▶ Brief: Beginning at the top of the data below, write out every line exactly until you reach the line with "Given: Click the Cancel button", and include that line.

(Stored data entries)
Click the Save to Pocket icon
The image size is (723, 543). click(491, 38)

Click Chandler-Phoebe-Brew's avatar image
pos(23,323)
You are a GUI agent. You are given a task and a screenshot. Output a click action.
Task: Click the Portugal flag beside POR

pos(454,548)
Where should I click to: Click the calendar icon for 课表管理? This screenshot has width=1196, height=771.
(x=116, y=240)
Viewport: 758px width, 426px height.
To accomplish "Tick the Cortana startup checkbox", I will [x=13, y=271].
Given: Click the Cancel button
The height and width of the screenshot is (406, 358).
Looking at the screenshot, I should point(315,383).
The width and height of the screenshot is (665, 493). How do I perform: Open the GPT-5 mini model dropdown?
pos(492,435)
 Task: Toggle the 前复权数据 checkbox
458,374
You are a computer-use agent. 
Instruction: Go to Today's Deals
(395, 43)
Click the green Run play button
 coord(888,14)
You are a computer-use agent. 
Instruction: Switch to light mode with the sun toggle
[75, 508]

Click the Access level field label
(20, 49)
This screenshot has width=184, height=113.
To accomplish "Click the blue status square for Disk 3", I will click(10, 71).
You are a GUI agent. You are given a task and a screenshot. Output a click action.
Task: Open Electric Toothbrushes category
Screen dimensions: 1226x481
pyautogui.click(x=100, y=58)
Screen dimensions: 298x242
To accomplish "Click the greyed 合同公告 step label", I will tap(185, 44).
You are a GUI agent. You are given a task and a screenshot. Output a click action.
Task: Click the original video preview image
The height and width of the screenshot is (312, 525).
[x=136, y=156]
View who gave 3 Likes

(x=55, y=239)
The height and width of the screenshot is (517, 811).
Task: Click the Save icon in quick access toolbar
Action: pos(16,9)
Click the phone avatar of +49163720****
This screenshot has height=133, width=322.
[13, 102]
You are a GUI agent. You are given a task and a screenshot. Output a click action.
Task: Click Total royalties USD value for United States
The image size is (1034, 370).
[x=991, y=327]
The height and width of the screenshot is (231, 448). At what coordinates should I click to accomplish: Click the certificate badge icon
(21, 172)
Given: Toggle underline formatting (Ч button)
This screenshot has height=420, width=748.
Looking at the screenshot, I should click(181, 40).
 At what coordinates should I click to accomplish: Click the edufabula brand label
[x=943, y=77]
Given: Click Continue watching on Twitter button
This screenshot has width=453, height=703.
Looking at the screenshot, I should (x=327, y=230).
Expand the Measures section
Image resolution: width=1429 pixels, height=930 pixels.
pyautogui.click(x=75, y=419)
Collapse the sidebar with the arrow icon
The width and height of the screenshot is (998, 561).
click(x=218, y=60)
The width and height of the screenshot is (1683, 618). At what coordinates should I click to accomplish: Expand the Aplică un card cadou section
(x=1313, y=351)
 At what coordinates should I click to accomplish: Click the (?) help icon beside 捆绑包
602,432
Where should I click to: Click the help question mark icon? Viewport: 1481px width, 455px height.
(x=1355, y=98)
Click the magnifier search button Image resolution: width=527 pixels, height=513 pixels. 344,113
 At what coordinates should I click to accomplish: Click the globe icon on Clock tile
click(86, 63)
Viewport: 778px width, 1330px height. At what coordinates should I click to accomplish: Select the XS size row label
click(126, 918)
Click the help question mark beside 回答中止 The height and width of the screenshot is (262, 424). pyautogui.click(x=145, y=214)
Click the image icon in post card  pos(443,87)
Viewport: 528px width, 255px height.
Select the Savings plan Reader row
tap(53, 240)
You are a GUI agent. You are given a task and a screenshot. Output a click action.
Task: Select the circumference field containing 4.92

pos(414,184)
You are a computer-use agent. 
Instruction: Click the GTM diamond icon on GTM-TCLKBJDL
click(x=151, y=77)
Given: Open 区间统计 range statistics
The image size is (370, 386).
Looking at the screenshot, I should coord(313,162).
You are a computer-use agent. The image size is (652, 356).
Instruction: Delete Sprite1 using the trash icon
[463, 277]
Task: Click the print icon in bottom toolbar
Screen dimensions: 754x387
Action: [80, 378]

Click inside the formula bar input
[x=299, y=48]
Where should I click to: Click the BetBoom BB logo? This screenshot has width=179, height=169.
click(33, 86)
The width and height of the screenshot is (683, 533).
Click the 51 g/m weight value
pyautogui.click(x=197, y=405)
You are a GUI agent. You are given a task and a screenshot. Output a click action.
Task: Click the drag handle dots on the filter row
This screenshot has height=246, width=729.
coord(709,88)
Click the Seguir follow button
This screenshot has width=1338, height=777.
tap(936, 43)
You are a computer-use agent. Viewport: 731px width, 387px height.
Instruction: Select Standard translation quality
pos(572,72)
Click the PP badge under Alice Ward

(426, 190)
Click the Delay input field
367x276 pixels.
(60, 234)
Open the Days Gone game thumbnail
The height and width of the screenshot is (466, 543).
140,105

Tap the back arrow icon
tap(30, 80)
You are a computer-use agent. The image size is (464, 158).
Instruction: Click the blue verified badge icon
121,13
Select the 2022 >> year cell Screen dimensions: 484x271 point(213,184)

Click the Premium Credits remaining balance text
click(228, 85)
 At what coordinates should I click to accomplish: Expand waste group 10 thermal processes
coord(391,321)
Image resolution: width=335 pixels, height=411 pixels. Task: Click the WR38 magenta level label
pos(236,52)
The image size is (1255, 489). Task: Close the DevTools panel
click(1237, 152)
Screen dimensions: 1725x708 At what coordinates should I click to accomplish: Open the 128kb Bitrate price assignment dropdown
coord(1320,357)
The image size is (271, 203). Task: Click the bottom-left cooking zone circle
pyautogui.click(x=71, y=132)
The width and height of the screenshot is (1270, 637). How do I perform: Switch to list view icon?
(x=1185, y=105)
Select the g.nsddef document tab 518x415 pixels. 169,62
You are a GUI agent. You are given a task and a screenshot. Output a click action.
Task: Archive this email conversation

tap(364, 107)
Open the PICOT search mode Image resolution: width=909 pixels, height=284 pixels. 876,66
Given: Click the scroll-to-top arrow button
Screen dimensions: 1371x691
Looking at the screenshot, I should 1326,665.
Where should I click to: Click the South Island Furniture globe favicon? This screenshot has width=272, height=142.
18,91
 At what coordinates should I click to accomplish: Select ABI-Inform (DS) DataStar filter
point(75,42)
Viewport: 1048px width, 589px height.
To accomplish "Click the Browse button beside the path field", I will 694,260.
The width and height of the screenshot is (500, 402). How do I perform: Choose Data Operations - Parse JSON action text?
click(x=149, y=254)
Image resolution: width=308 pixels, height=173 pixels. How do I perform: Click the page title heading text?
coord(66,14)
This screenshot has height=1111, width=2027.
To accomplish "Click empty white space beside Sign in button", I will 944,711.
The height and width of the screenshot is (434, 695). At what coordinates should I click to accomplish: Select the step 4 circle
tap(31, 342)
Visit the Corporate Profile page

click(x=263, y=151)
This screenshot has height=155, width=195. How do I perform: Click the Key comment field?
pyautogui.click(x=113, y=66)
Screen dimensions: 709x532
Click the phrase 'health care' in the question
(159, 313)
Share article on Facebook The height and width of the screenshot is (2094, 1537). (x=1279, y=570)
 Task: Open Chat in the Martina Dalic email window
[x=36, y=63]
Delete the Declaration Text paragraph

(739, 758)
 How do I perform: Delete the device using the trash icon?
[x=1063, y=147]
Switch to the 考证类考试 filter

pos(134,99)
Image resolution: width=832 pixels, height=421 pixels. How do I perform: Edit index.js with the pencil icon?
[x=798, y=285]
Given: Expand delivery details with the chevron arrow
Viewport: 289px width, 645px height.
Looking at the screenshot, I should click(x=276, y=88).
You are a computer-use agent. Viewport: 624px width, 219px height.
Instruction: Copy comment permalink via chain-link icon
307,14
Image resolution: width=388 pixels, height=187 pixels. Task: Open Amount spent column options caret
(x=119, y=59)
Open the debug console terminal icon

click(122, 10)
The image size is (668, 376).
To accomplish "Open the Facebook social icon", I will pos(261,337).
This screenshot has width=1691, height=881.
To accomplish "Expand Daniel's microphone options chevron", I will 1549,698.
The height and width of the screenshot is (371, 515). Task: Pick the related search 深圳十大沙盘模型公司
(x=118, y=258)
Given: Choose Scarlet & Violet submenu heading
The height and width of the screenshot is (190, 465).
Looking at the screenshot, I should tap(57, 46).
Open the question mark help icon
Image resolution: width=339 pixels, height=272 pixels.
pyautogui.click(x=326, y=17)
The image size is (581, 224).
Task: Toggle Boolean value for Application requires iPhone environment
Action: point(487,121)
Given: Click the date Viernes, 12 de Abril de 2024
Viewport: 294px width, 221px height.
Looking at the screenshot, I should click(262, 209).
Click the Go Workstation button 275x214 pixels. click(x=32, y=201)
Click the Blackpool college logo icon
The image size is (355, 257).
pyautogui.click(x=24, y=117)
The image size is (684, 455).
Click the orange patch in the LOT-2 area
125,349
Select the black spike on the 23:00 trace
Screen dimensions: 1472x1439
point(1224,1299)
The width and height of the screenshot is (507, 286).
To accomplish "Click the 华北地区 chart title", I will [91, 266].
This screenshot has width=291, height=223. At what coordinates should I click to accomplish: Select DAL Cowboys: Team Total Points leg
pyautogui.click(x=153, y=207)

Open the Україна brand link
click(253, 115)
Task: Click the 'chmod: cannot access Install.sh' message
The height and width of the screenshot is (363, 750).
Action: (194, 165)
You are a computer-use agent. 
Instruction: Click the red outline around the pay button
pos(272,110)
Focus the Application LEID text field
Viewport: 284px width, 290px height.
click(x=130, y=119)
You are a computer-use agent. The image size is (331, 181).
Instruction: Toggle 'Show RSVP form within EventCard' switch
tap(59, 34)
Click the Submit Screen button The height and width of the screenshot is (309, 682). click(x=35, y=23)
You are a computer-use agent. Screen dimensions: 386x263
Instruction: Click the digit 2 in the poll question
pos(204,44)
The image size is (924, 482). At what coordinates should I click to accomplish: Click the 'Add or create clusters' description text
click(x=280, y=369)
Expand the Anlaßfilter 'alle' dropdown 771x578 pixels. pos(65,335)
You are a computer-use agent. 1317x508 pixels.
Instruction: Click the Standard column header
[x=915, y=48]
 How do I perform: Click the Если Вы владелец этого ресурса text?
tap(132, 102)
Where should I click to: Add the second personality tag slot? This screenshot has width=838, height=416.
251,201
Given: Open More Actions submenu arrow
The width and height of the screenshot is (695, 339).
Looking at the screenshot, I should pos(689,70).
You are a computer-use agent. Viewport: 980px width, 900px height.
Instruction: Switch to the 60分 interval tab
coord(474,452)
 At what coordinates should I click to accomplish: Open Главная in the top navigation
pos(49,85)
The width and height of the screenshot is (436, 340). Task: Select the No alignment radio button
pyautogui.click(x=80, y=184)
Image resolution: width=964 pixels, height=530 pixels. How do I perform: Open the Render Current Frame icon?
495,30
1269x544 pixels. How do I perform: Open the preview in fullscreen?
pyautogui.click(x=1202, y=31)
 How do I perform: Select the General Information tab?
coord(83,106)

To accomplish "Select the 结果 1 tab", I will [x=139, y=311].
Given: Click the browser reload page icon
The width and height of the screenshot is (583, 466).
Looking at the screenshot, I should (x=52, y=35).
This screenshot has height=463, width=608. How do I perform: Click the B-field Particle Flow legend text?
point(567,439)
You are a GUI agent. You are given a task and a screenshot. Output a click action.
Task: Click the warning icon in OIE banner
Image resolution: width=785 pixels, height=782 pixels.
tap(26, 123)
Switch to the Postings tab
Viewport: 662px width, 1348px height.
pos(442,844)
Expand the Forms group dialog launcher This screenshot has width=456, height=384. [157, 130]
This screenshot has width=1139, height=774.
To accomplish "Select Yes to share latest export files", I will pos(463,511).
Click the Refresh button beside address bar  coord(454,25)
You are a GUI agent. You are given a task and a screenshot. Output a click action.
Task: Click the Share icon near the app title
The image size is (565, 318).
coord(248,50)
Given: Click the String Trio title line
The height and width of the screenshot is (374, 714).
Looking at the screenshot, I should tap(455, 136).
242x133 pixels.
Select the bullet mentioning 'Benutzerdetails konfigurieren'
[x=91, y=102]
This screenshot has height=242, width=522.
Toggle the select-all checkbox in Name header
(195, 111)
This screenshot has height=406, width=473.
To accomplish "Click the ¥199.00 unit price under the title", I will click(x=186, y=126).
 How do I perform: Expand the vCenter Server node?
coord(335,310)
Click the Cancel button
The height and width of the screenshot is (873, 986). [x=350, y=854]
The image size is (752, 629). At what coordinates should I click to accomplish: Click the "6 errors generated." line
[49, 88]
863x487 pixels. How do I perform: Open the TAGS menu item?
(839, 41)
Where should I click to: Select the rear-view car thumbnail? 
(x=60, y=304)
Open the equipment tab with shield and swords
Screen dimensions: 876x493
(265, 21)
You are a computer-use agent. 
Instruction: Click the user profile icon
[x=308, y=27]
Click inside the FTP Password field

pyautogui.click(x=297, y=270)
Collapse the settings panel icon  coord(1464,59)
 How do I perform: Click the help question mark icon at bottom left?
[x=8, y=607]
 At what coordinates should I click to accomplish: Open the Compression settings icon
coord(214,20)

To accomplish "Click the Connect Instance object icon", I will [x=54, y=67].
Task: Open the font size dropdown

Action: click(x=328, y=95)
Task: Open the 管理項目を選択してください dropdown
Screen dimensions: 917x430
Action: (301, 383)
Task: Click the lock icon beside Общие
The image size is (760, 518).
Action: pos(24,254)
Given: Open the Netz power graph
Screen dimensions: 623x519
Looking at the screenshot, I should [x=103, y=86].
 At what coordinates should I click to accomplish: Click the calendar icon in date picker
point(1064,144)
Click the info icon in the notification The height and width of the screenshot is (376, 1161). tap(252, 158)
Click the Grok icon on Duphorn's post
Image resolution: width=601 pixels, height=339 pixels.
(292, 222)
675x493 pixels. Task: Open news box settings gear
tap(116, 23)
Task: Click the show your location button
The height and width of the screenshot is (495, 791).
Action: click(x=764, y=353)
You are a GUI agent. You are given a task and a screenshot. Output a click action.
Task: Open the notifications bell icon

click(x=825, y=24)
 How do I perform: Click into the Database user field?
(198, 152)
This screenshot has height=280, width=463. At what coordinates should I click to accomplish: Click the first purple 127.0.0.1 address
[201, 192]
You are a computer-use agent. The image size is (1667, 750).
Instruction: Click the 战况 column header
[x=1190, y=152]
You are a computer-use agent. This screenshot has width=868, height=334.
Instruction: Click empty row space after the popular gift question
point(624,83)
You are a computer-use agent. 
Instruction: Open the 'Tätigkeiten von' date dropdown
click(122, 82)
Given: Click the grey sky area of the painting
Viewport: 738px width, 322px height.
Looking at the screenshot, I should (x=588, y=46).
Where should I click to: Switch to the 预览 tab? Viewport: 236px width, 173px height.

▶ Written solution:
Click the Save to Pocket icon
The image size is (723, 543). click(491, 38)

Click Chandler-Phoebe-Brew's avatar image
pos(23,323)
You are a GUI agent. You are given a task and a screenshot. Output a click action.
Task: Click the Portugal flag beside POR

pos(454,548)
Where should I click to: Click the calendar icon for 课表管理? This screenshot has width=1196, height=771.
(x=116, y=240)
Viewport: 758px width, 426px height.
To accomplish "Tick the Cortana startup checkbox", I will [x=13, y=271].
Given: Click the Cancel button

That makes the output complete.